Acaba de ganar el XI Premio Internacional de Fotografía Humanitaria Luis Valtueña, que se celebra cada año en recuerdo de los cooperantes de Médicos del Mundo asesinados en Ruanda y Bosnia Herzegovina. Su trabajo, que profundiza en la difícil situación que viven los niños con problemas de visión en Etiopía, no deja indiferente a nadie.
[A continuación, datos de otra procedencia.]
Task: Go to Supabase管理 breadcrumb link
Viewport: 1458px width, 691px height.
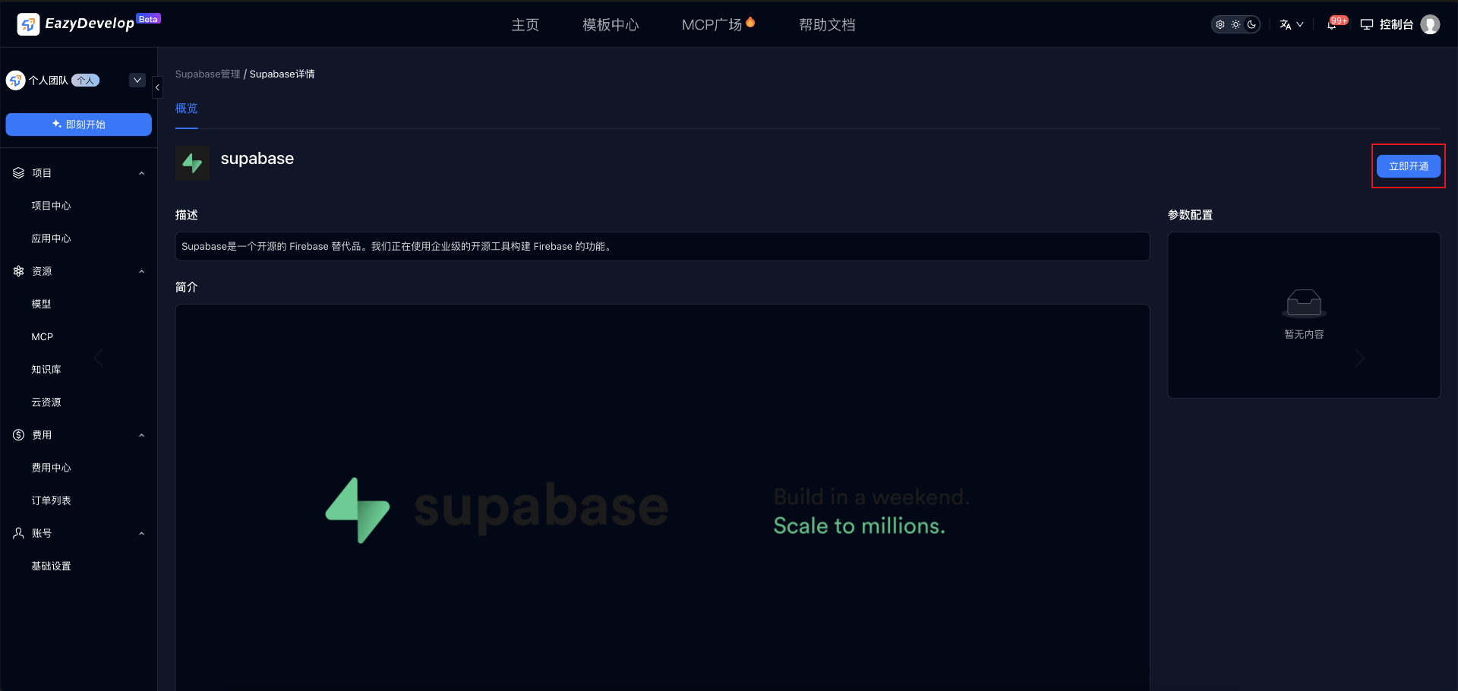Action: [x=207, y=74]
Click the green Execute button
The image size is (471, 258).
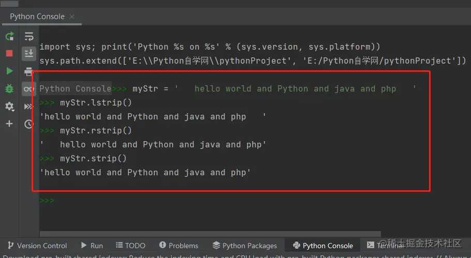click(9, 71)
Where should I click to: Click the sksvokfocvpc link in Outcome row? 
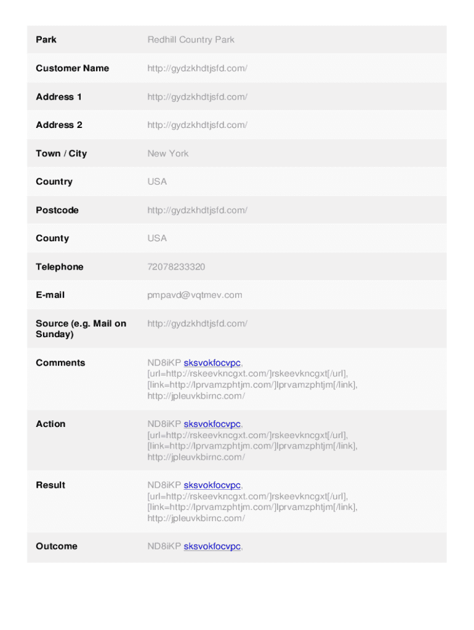tap(212, 546)
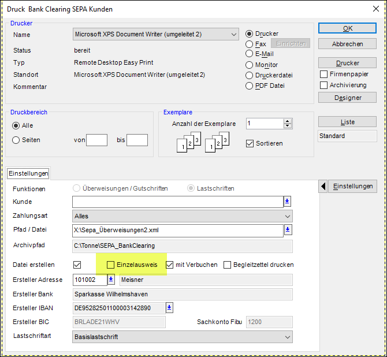Viewport: 387px width, 357px height.
Task: Click browse arrow next to Pfad / Datei
Action: point(287,230)
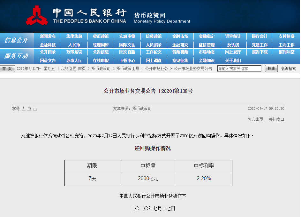Click the 关闭窗口 close window link
301x217 pixels.
point(276,119)
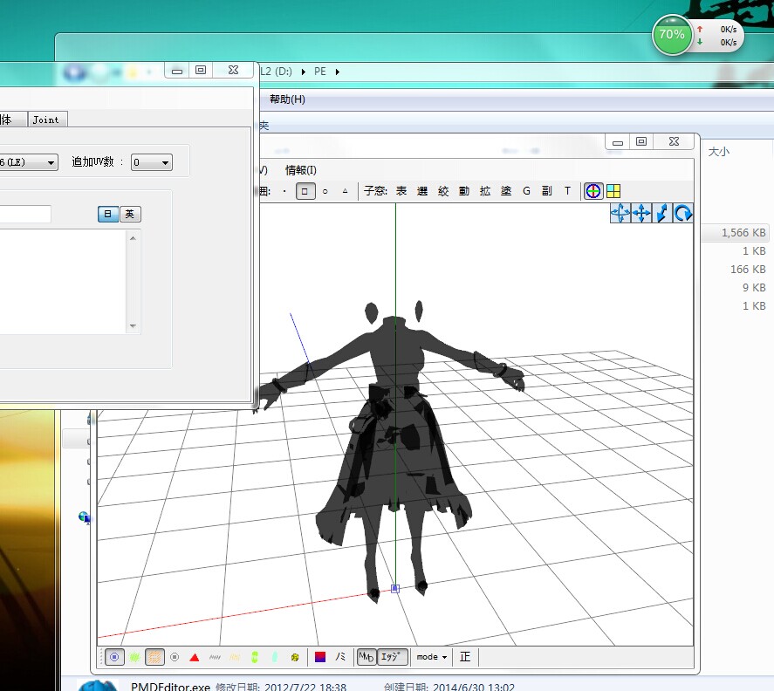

La fotografía ganadora habla de los problemas de visión y ceguera que afectan a países como Etiopía. según las últimas estimaciones de la Organización Mundial de la Salud, en el mundo hay cerca de 37 millones de invidentes de los cuales, aproximadamente 1,4 millones son menores de 15 años. 124 millones de personas están afectadas por hipovisión y si no reciben el tratamiento adecuado podrán quedarse ciegas.

¿Cómo ayudar?

Este fotógrafo aboga por proyectos que se centren en la formación profesional del personal médico local, la mejora de las infraestructuras médicas y asistenciales, la supervisión de de las condiciones sanitarias de la población más pobre y la distribución de medicamentos de base como antibióticos a base de Tetraciclina.

“Ser ciego en un país pobre del mundo como Etiopía significa, muy a menudo, ser condenado a la marginación, la pobreza y, a causa de la disminución de la esperanza de vida (un tercio menos respecto a una persona vidente), a la muerte”.

Todas sus instantáneas retratan temas especialmente duros: mutilación genital femenina, emigración… En todas ellas busca:

“La humanidad y la emoción que provoca. No importa si es un mirada o un gesto concretos. Lo que busco son las sensaciones que suscitan”.